§ **To be done**
Please answer these questions from the essay below on why Trump won:
1. Which Bible verse does the essay quote, and what does the quoted line say?
2. What did Clinton spend most of her efforts speaking about?
3. What do meaningless or unsupported mission statements garner?

§ **Given text**
******
Why Trump Won – He Presented a Vision

The 2016 election is now over and it will be one for the record books. Two presidential candidates, both with high unfavorable ratings, spent much of their campaign slinging mud at each other. In thinking through why the election came out as it did, my thoughts go to the one thing that I believe stood out and that was the difference in visions that each candidate communicated for the country.

 

In spite of all the negatives thrown, I believe candidate Trump did a much better job of elaborating a vision for the country, which you can agree with or not, that did appeal to many voters. On the other hand, candidate Clinton spent her time avoiding the definition or advantages of her vision, which was for the most part continuing the status quo of the POTUS ending his term, much of which was already very unpopular. Faced with this challenge she avoided gathering support for that vision, and instead spent most of her efforts speaking about how racist and misogynistic her opponent and his supporters were. Her strategy was not to convince people to vote for her for some specified reasons but rather vote against him because he and his followers were so disreputable, which turned out to not be a winning strategy on many fronts.

 

What is our takeaway from all this? In Proverbs 29:18, the author says “Where there is no vision, the people perish.” As people, most want to feel there is an order in the process, or a plan for our life’s journey. We don’t want to just exist but feel like we have some purpose in our existence. Therefore, in politics, our personal life, as well as our work, having a vision that can resonate with people is very important.

 

What does this mean for the business leader? Just pushing each month, quarter or year for profits and growth is not a vision that people will buy into long term. While profitability is an important end product there may be no employee connection to the process that yields the desired result. Therefore, it is often difficult for the company’s human resources to understand or buy in on a vague and unsupported vision such as this. Worse yet, meaningless and/or unsupported mission statements only garner ridicule from those inside and outside the organization, negatively affecting the morale of all involved.
******
§ **Entries supplied**
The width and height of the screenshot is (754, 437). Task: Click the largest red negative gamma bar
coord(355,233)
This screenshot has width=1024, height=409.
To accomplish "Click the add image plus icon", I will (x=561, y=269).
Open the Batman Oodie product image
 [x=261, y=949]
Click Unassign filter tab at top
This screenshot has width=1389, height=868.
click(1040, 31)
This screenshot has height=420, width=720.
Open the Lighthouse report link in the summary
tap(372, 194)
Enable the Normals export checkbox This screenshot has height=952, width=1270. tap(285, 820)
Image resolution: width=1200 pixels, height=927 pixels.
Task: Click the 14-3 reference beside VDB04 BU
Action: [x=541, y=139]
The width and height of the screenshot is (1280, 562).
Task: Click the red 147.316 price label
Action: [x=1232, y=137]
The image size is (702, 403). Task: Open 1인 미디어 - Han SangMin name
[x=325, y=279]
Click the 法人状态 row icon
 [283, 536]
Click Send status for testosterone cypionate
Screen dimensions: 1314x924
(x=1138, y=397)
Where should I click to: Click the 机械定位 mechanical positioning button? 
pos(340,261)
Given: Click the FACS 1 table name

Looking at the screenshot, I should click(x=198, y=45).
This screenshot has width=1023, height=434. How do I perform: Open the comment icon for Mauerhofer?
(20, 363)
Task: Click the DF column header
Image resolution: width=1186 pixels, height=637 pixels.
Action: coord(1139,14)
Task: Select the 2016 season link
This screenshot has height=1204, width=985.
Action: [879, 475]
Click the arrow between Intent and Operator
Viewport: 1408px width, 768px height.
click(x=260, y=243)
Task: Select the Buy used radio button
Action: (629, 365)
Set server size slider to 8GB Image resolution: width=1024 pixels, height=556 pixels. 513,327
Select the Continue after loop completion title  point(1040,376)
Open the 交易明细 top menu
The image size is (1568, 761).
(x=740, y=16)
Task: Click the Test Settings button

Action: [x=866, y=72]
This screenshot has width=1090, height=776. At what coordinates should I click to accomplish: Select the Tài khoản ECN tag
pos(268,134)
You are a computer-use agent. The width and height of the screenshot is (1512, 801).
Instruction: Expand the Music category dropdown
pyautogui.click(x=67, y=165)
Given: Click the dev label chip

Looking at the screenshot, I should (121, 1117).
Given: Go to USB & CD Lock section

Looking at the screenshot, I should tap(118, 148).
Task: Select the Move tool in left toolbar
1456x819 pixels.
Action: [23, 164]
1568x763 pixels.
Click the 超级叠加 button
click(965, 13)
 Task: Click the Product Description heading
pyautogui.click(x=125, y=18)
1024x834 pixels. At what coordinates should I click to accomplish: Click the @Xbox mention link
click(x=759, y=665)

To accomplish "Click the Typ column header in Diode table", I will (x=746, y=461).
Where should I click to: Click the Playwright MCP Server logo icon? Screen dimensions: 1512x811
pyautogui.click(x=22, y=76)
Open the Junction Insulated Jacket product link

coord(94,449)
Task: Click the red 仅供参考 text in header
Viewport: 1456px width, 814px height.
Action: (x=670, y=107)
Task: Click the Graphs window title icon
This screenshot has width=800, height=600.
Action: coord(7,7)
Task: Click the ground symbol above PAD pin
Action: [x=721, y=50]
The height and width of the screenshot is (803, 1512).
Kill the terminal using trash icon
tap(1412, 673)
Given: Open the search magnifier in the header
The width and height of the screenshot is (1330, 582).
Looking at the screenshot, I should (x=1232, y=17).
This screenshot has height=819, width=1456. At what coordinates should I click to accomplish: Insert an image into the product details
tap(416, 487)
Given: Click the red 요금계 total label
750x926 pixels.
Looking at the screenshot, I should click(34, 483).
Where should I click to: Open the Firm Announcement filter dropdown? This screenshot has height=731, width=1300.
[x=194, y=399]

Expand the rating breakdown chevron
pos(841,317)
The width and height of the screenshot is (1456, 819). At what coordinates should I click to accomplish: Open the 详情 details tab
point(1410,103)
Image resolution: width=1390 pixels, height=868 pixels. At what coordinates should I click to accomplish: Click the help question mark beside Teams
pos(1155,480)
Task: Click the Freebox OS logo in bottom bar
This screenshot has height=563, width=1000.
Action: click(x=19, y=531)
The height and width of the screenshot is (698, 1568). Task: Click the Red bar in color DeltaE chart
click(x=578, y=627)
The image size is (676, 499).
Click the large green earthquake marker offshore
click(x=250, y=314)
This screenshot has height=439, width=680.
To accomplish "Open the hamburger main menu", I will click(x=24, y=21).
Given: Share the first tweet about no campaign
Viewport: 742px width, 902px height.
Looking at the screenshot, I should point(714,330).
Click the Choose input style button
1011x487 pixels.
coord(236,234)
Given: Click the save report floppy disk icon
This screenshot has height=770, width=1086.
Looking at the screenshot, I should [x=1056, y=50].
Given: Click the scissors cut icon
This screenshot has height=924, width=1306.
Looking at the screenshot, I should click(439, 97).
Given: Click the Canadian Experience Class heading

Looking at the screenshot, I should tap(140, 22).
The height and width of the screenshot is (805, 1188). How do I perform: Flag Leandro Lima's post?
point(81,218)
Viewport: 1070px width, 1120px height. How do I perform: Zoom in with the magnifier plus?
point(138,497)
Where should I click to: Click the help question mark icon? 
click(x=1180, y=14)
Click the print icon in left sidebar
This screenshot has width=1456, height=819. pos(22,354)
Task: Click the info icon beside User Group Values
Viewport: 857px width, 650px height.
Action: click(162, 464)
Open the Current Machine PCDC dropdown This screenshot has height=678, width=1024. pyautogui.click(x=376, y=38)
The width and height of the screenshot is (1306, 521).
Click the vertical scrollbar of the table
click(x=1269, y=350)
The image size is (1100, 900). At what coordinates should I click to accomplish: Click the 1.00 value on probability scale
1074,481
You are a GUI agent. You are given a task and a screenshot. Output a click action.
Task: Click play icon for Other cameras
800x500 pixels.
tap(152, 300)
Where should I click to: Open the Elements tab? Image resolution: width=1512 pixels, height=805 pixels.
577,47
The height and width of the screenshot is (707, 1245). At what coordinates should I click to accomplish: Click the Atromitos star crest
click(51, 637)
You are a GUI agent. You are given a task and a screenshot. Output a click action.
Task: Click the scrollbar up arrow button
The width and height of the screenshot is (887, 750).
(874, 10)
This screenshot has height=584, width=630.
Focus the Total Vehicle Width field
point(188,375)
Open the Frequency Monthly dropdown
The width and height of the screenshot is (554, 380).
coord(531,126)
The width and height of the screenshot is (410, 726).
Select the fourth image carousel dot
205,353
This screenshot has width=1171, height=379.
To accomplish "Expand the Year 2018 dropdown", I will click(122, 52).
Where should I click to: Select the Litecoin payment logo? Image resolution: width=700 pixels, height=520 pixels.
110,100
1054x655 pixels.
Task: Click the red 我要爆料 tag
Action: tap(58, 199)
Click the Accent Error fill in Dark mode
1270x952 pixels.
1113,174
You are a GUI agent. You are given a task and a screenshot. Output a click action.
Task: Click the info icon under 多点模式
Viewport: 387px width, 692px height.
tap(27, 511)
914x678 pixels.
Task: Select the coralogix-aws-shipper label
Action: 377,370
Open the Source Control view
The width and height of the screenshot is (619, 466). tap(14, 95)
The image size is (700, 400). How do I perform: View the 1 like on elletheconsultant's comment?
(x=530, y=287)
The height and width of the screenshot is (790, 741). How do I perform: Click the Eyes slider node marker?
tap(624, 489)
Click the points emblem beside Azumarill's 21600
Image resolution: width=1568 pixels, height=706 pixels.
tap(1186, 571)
******
§ **Written answer**
1. Proverbs 29:18: "Where there is no vision, the people perish."
2. How racist and misogynistic her opponent and his supporters were.
3. Ridicule from those inside and outside the organization.